__TASK DIRECTIONS__:
Could you copy exactly the lines from the one containing "Tap the share icon on FADE's post" through the last line of the records below, leaving out any pictures?
─── RECORDS FOR THIS EXERCISE ───
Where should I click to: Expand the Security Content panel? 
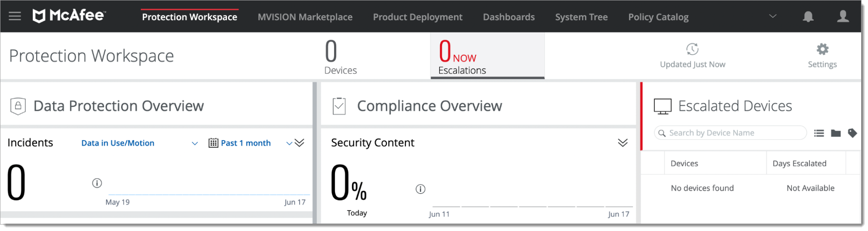[x=623, y=143]
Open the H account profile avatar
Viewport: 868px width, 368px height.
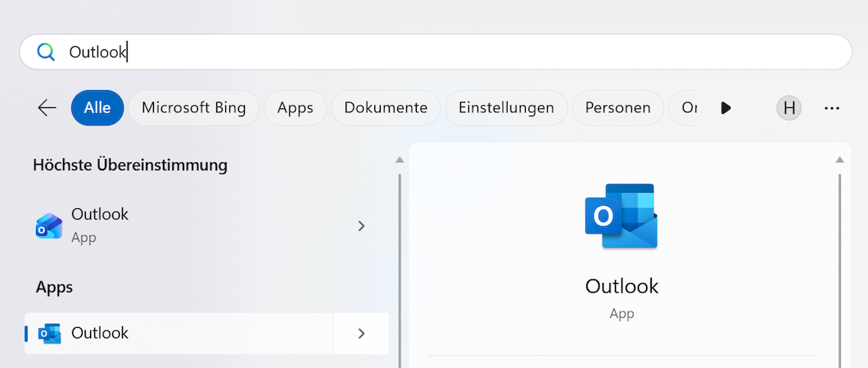789,108
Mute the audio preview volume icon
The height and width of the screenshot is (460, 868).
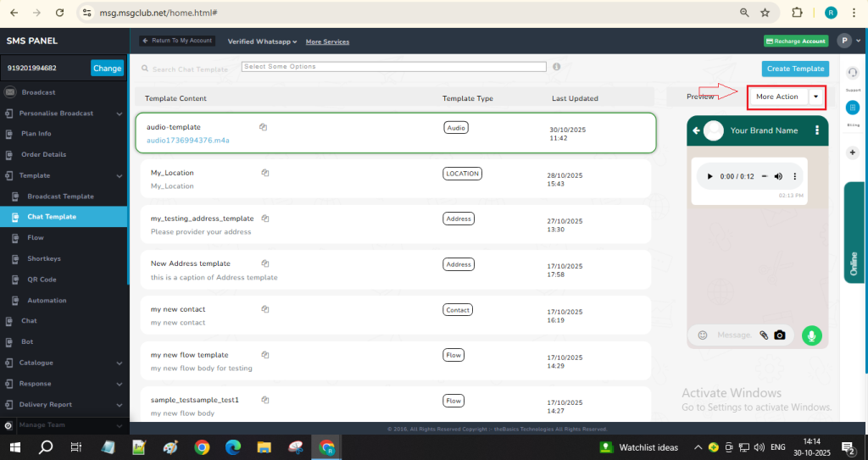[x=777, y=176]
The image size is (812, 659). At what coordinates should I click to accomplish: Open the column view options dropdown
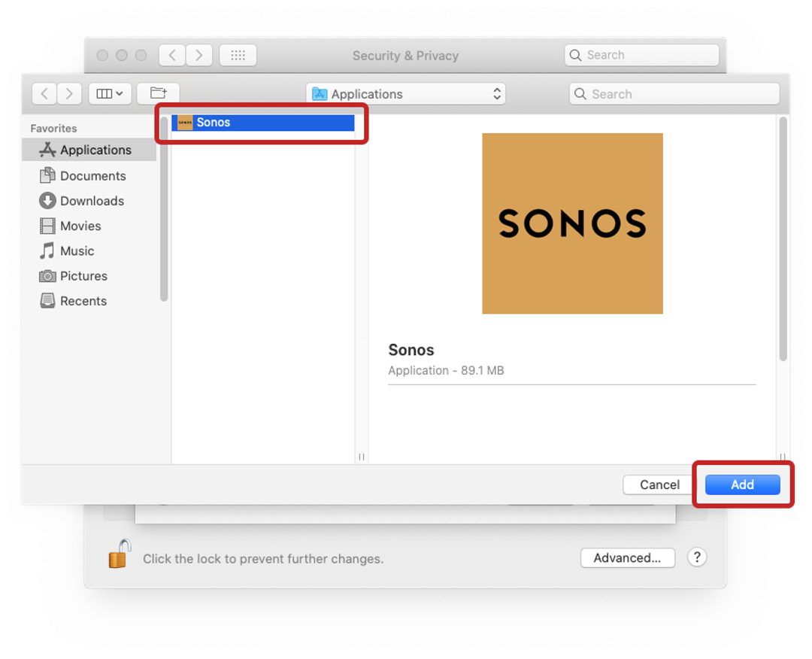point(109,93)
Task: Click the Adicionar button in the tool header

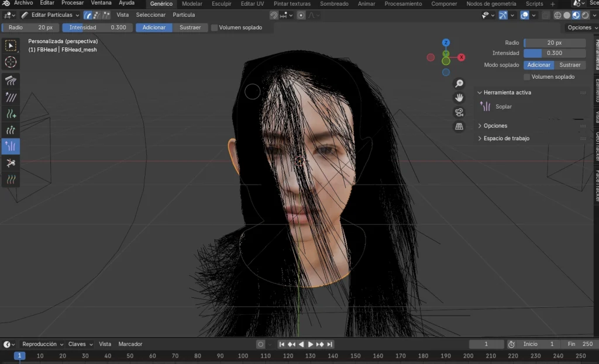Action: (x=153, y=27)
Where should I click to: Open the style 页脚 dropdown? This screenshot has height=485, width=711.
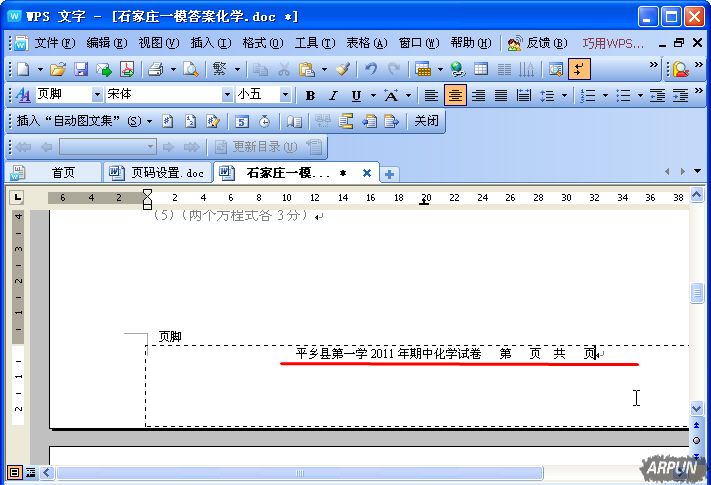(x=97, y=95)
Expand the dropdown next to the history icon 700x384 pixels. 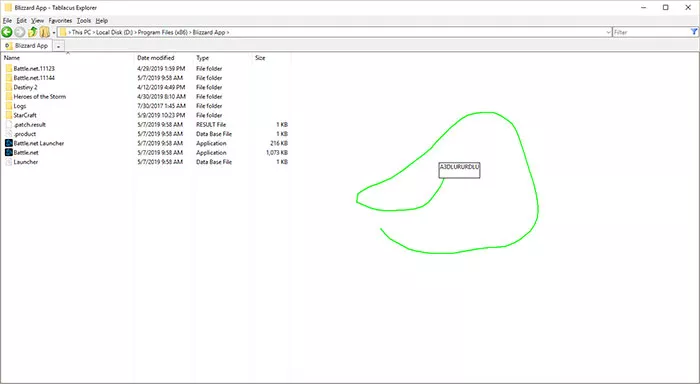pos(54,33)
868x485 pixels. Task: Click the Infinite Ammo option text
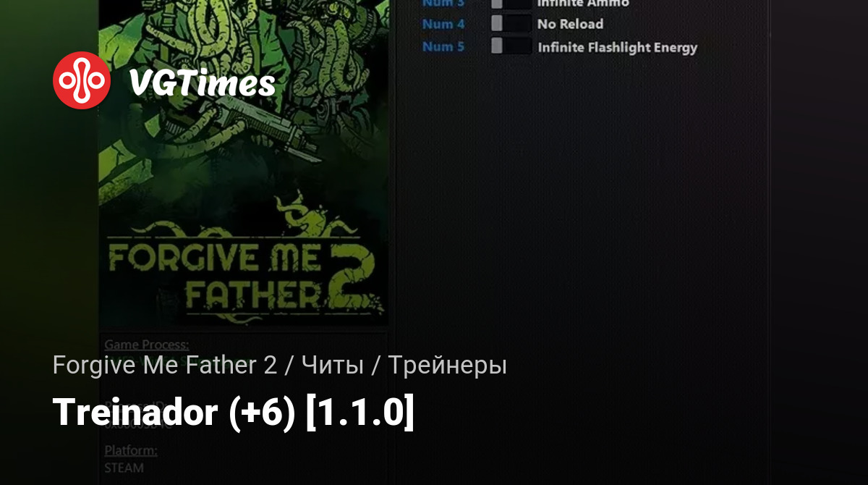[583, 4]
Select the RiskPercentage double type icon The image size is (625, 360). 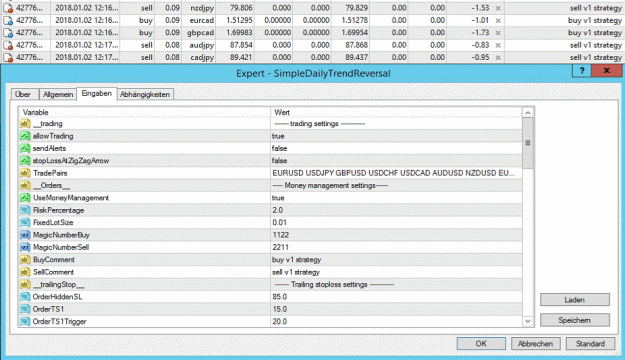tap(25, 210)
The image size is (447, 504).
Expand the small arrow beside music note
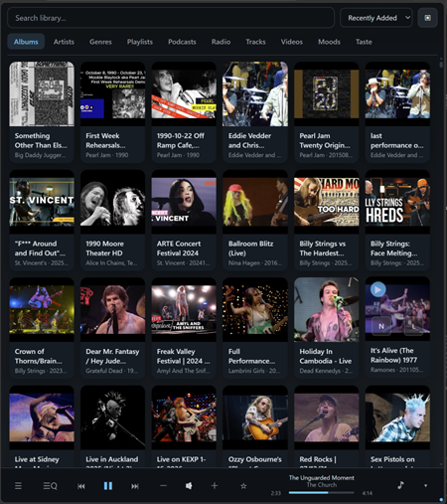click(425, 486)
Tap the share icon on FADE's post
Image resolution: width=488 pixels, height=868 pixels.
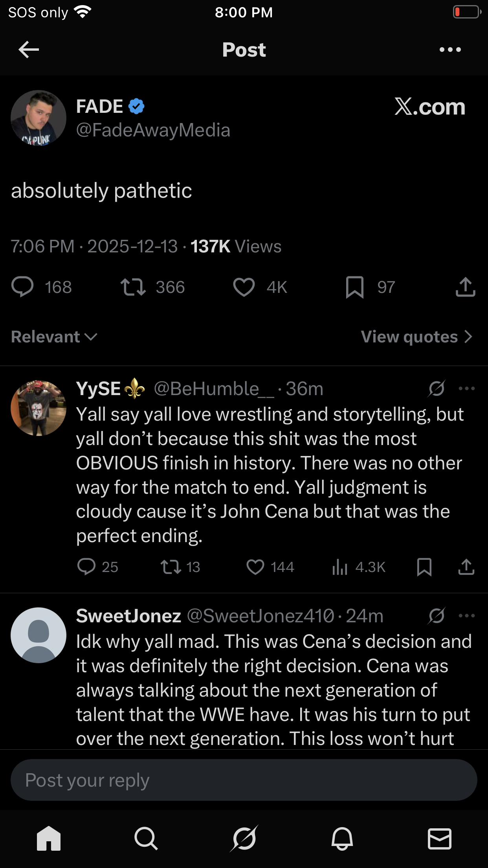465,287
───
__RESPONSE TO THIS EXERCISE__:
Tap the share icon on FADE's post
Image resolution: width=488 pixels, height=868 pixels.
465,287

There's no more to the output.